С почтением преданный вам...
Д-ру К.-Г. Юнгу *, Кюснахт
Сентябрь 1934
Высокочтимый господин д-р Юнг,
Вы доставили мне радость своим письмом, и я благодарю Вас за это. Что касается моего "острого взгляда", о котором Вы говорите, то вряд ли это оправданно. В целом я меньше склонен к выделению частностей и к анализу, чем к созерцанию целого, к гармонии.
То, что Вы пишете о сублимации, затрагивает самую суть нашей проблемы и объясняет мне также и различие между Вашим и моим пониманием. Все начинается с обычной для наших дней языковой путаницы, когда каждый употребляет каждое обозначение совершенно по-разному. Для Вас слово sublimatio 1 относится к области химии, тогда как Фрейд понимает его несколько иначе. Также и я подразумеваю под ним нечто иное. Возможно, sublimatio - это действительно из химии, я этого не знаю, но sublimis 2 (и особенно sublimare) принадлежит уже не к какому-либо эзотерическому языку, но к классической латыни.
1 Возгонка (хим.), от лат. sublimare - возносить.
2 Высокий, возвышенный (лат.).
Обо всем этом можно было бы легко договориться. На сей раз, однако, за различием в терминологии стоит и нечто реальное. Я разделяю и одобряю Вашу трактовку фрейдовской сублимации, я вовсе не защищаю фрейдовскую сублимацию вопреки Вам, но я отстаиваю лишь само понятие, ибо для меня оно весьма важно, поскольку связано с развитием всей культуры. И здесь наши с Вами взгляды, безусловно, различны. Для Вас, как для врача, желательна всякая сублимация, то есть переключение влечений в область неконкретного их применения. Для меня сублимация - это тоже в конечном итоге "вытеснение", но я употребляю это возвышенное слово только там, где мне кажется позволительным говорить о "плодотворном" вытеснении, то есть о воздействии влечения хотя и в области непрямой, но в культурном отношении важнейшей, например в области искусства. Так, историю классической музыки, например, я считаю историей выразительности и техники, на протяжении которой целые когорты и поколения мастеров, чаще всего об этом не подозревая, переключали свои влечения в область, которая вследствие этого, на основе этих подлинных "жертв" достигала совершенства, становилась классикой. Такая классика, по мне, стоит любой жертвы, и если, к примеру, классическая европейская музыка на своем стремительном пути к совершенству от 1500 года до XVIII века проглатывала своих мастеров, более похожих на служителей, чем на жертвы, зато она всегда излучала свет, утешение, мужество, радость, зато она является для тысяч людей, которые даже этого порой и не сознают, школой мудрости, отваги, искусства жить и еще долго пребудет таковой.

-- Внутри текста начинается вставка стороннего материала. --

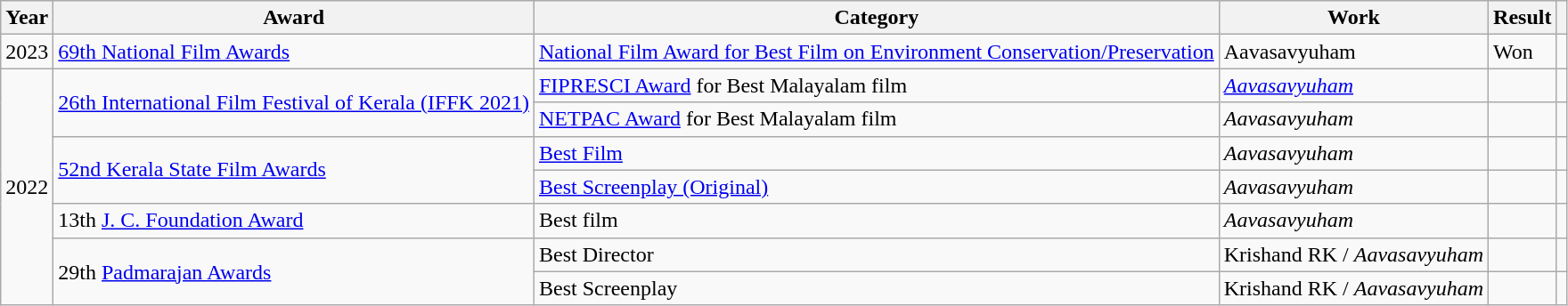
Year [27, 18]
Best Screenplay (Original) [877, 187]
Best Film [877, 153]
Result [1523, 18]
Award [294, 18]
69th National Film Awards [294, 52]
Won [1523, 52]
National Film Award for Best Film on Environment Conservation/Preservation [877, 52]
Category [877, 18]
Best Director [877, 255]
Work [1353, 18]
2023 [27, 52]
Best film [877, 221]
52nd Kerala State Film Awards [294, 170]
13th J. C. Foundation Award [294, 221]
Best Screenplay [877, 289]
29th Padmarajan Awards [294, 272]
2022 [27, 187]
26th International Film Festival of Kerala (IFFK 2021) [294, 102]
FIPRESCI Award for Best Malayalam film [877, 86]
NETPAC Award for Best Malayalam film [877, 119]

И когда одаренный человек, частично используя энергию своих влечений, создает подобные вещи, я считаю его существование и его деятельность в высшей степени ценными, даже если он как индивид обладает патологическими чертами. Но вот что кажется мне непозволительным во время психоанализа: уход в кажущуюся сублимацию, ибо сублимация представляется мне позволительной и даже чрезвычайно желанной, лишь когда она результативна, когда жертва приносит плод.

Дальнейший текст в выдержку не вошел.